#### REQUESTS:
a: Output as a numbered list, omitting blank lines, the part of the records that opens with the first line and closes with the line containing "pyautogui.click(x=570, y=486)".
b: Write what comes next in the passage on cache size and sort size, picking up after its last sentence.
=== READING PASSAGE ===
Cache Size and Sort Size

Both cache size and sort size affect memory usage, so you cannot maximize one without affecting the other. Keep in mind that cache size is allocated on postmaster startup, while sort size varies depending on the number of sorts being performed. Generally, cache size is more significant than sort size. However, certain queries that use ORDER BY, CREATE INDEX, or merge joins may see speedups with larger sort batch sizes.

Also, many operating systems limit how much shared memory can be allocated. Increasing this limit requires operating system-specific knowledge to either recompile or reconfigure the kernel. More information can be found in the POSTGRESQL administrators guide, http://developer.postgresql.org/docs/postgres/kernel-resources.html.

As a start for tuning, use 10% of RAM for cache size, and 2-4% for sort size if you have just a few big sessions, and much smaller if you have lots of small sessions. You can try increasing it to see if performance improves and if no swapping occurs. If the shared buffers are oversized, you waste overhead maintaining too many buffers, and it takes RAM that could be used by other processes and as additional kernel disk buffer cache.
=== MATERIAL SUPPLIED ===
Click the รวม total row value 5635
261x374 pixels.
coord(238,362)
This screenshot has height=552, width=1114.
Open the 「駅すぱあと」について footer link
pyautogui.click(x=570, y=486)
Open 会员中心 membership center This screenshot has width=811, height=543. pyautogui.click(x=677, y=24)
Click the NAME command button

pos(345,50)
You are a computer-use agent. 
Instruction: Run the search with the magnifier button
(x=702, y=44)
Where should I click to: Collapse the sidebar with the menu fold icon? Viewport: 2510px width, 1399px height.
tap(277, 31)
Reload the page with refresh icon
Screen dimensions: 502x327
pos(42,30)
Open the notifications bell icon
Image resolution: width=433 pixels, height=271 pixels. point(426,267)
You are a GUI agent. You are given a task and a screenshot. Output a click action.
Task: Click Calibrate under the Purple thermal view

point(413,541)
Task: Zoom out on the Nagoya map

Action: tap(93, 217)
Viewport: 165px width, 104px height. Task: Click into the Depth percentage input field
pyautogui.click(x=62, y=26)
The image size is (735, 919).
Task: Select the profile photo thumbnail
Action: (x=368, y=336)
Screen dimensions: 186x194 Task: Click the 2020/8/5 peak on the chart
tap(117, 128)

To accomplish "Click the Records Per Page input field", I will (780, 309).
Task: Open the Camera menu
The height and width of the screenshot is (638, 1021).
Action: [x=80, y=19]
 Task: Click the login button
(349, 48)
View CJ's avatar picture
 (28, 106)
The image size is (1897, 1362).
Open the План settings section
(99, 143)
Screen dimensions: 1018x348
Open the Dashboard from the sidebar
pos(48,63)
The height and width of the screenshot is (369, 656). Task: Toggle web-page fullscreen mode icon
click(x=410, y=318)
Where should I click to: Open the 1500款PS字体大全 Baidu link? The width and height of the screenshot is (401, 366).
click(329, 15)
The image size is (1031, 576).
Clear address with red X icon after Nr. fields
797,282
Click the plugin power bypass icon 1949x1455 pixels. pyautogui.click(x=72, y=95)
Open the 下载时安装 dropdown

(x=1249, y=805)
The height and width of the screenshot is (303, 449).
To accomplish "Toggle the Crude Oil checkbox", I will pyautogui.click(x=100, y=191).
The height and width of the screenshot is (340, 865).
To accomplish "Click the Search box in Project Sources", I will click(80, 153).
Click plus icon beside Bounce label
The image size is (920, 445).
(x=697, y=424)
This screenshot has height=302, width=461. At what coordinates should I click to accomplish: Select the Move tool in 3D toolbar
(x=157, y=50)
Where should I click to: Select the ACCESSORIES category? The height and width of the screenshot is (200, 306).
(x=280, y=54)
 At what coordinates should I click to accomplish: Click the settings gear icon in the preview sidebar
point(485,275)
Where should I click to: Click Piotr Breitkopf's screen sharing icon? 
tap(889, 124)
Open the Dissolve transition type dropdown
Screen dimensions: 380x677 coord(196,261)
===
#### RESULTS FOR EACH TASK:
a:
1. Click the รวม total row value 5635
2. 261x374 pixels.
3. coord(238,362)
4. This screenshot has height=552, width=1114.
5. Open the 「駅すぱあと」について footer link
6. pyautogui.click(x=570, y=486)

b:
A valuable server parameter is effective_cache_size. This parameter is used by the optimizer to estimate the size of the kernel's disk buffer cache. In kernels with a unified buffer cache, this value should be set to the average amount of unused RAM in the kernel because such kernels use unused RAM to cache recently accessed disk pages. On kernels with a fixed-sized disk buffer cache, this should be set to the size of your kernel buffer cache, typically 10% of RAM.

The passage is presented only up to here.